Comment, à partir de l'observation des symptômes, les médecins du XVIIIe siècle trouvaient-ils la cause du mal et les traitements ? Des extraits de Consultations de médecins célèbres de l'Université de Montpellier, dont les volumes ont été publiés entre 1748 et 1751, nous en disent davantage sur les errements à cette époque. Cet article est rédigé par le Pr Jean-Claude Nouët, ancien PU-PH et vice-doyen de La Pitié-Salpêtrière (AP-HP).
L'extrait :
«Vol.4, n°24-18 juin 1740. Le crachement de sang auquel Madame est sujette depuis cinq ou six ans doit être rapporté à la sécheresse & l’acrimonie de son sang, & en même temps à la ou des vésicules du poulmon, & au désordre général des parties composantes du sang, ainsi que des digestions fougueuses, qui augmentent les dispositions vicieuses de la masse du sang par le mélange continuel d’un chyle mal travaillé. Les redoublements fébriles qui arrivent sur le soir avec de médiocres sueurs, la diminution de l’embonpoint peuvent faire soupçonner quelque tubercule dans la poitrine. »
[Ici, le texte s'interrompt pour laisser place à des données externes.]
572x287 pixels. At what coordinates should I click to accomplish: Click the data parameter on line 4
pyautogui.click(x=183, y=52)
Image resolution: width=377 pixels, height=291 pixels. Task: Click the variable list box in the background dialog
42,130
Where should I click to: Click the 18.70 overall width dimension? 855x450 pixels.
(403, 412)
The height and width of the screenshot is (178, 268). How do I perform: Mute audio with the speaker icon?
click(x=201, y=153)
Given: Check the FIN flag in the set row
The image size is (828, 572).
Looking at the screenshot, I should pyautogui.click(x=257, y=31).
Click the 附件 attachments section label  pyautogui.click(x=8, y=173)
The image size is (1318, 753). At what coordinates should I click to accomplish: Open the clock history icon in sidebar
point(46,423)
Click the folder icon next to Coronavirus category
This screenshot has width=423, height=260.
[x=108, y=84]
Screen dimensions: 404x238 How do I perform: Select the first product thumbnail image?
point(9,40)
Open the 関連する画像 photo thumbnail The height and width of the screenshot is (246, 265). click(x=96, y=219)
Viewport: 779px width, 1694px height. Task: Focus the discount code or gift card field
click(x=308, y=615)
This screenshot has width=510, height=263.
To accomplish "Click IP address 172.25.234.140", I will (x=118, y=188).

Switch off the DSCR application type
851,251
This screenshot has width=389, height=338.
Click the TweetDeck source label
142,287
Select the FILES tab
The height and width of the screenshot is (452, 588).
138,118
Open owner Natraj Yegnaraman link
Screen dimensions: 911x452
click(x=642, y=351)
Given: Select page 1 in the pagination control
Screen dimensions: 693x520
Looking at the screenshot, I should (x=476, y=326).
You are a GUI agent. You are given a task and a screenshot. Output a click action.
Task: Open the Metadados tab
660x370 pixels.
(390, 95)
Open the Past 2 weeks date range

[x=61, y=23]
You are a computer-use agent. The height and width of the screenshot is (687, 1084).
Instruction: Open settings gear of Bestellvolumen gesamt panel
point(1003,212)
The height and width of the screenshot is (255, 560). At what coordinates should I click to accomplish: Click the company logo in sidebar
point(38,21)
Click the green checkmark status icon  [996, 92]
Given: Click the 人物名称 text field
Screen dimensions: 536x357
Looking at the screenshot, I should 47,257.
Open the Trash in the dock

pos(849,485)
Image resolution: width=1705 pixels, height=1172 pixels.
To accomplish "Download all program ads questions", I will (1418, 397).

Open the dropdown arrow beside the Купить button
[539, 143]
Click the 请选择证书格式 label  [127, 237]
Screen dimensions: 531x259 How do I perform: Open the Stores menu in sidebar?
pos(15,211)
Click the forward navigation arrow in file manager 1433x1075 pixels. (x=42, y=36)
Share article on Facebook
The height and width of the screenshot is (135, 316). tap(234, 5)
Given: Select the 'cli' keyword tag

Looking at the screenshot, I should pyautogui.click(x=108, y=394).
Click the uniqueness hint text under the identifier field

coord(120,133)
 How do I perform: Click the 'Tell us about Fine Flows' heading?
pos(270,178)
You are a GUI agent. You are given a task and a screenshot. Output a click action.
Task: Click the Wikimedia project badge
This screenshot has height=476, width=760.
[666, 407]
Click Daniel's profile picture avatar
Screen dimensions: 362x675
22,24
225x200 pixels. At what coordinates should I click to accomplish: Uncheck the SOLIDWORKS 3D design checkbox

«Vol.5, n°17. Non daté. La difficulté de respirer, la toux fréquente, une petite fièvre continue qui augmente le soir, quelques sueurs vers le matin, la diminution d’embonpoint, tous ces symptomes ne nous permettent pas de douter de la présence de plusieurs tubercules au poumon. Le crachement d’humeurs purulentes et l’hémoptysie qui a précédé en sont des preuves certaines. La cause de cette maladie se rapporte à l’épaississement des humeurs qui engorge les vaisseaux jusqu’à les rompre. »
«Vol.8, n° 48-3 novembre 1733. Le crachement de sang auquel Mademoiselle est sujette par périodes depuis quatre années, dépend selon toute apparence des tubercules formés dans les vaisseaux lymphatiques du poulmon, qui gênant la circulation du sang, produisent la crevasse de quelques vaisseaux sanguins. Les tubercules, ou durillons lymphatiques sont l’effet de l’épaississement général de la lymphe et de la masse du sang, vice prouvé par la petite quantité des menstrues et les coliques digestives, tous symptomes qui supposent la trop grande consistance des sucs utérin, gastrique, et intestinal, leur âcreté et leur salure. »
*Extraits tirés de Consultations de médecins célèbres de l’université de Montpellier, en 10 volumes, 1748 à 1751, Paris.
Le décryptage : Sur le millier de ces consultations accordées à des praticiens par des médecins de l’université, une quarantaine concerne des crachements de sang, la toux, la fièvre, l’amaigrissement, déjà reconnus être évocateurs d’une phtisie......
Connaissant son issue, les praticiens cherchaient le soutien d’une confirmation diagnostique et de conseils de traitement. Mais l’université restait accrochée aux dogmes de la quantité, de la qualité et de l’équilibre des humeurs, chyle, lymphe et sang, l’ensemble étant géré par une digestion bien réglée. Dans toutes leurs réponses, les "savants" recommandent avec autorité et certitude les purgations, le petit-lait, les bouillons de verdure et de viande d’animaux divers, dont tortue, écrevisse ou cloporte. Parfois, ils avancent des concepts physiologiques farfelus, tel un équilibre entre le flux menstruel et l’hémoptysie, l’insuffisance de l’un entraînant la survenue de l’autre (vol. 3, n°77).
Et la contagiosité ? Une seule consultation l’évoque : "On voit depuis quelques mois la maladie devenir populaire et épidémique [et l’on pense à] une cause générale et répandue dans l’air qui agit en épaississant le sang et la lymphe bronchiale "(vol. 4, n°27-19 mars 1743). Rappelons qu’alors le scorbut (dit "peste de mer") était affirmé contagieux.Arriveront bientôt (enfin !) des progrès majeurs : découverte de la percussion thoracique (Auenbrugger, 1761) et celle du stéthoscope (Laennec, 1818). Pour autant, la vraie "guérison" de la tuberculose pulmonaire humaine attendra la streptomycine de Waksman en 1942.